E la direzione d’orchestra?
“Fino a 13 anni sapevo che avrei voluto fare il musicista, non precisamente il direttore. L’idea è maturata al Conservatorio di Minsk, dove continuavo a studiare il trombone. Le prime lezioni in direzione le ho avute da una direttrice, ed è curioso, perché poi sono diventato assistente di Oksana Lyniv. Considero il mio maestro Aleksandr Alekseev, allievo di Hans Swarowsky, compagno di studi di Sinopoli, un gigante, dotato di memoria incredibile”.
Lei parla già un ottimo italiano.
“L’ho imparato in un mese durante un corso a Minsk e l’ho rinforzato durante il lockdown. Parlo inglese, tedesco, ucraino, polacco, bielorusso, russo, capisco il polacco e il ceco, che sarà fondamentale per il teatro di Janacek”.

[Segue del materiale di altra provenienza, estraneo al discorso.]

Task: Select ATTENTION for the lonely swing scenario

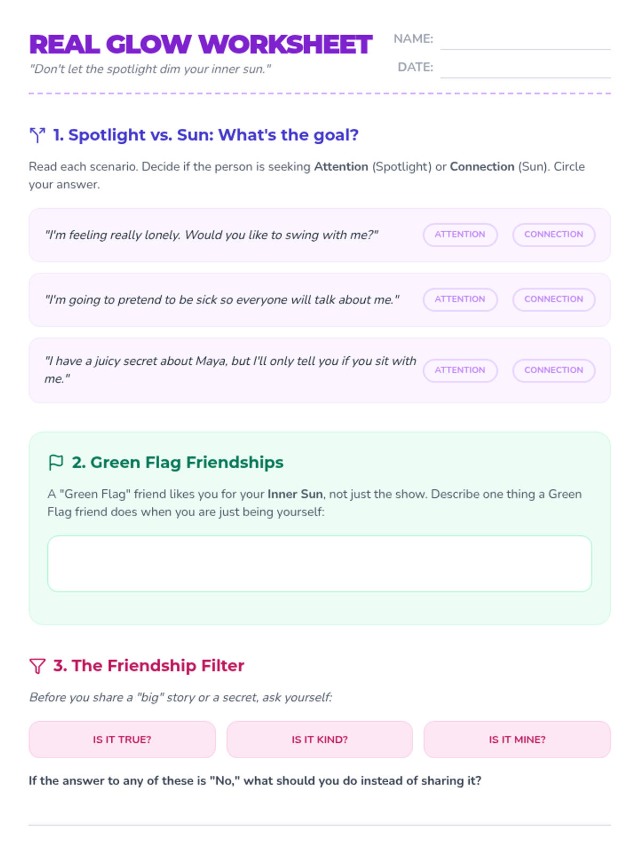Action: [x=460, y=235]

Il trombone le è stato utile per la sua carriera?
“Saper suonare uno strumento o cantare è sempre importante quando si ha un’orchestra davanti. La musica è questione soprattutto di fiato, è un respiro che si fa insieme”.
In quali repertori si vuol specializzare?
“Sono molto contento di aver vinto il Concorso Toscanini perché l’Opera italiana è il mio primo obiettivo. Non solo, ovviamente. Ho già diretto Tristan e ho fatto anche contemporanea (Boulez, Berio, Grisey), ma dell’opera italiana amo molto anche i testi. Prima della finale, per prepararmi a Macbeth ho letto il libretto e l’ho assorbito quanto più potevo. Verdi stesso lo prescriveva ai cantanti. È uno dei lati più affascinanti dell’opera”.
In attesa di poter tornare in Bielorussia, dirige ancora nei paesi dell’Est?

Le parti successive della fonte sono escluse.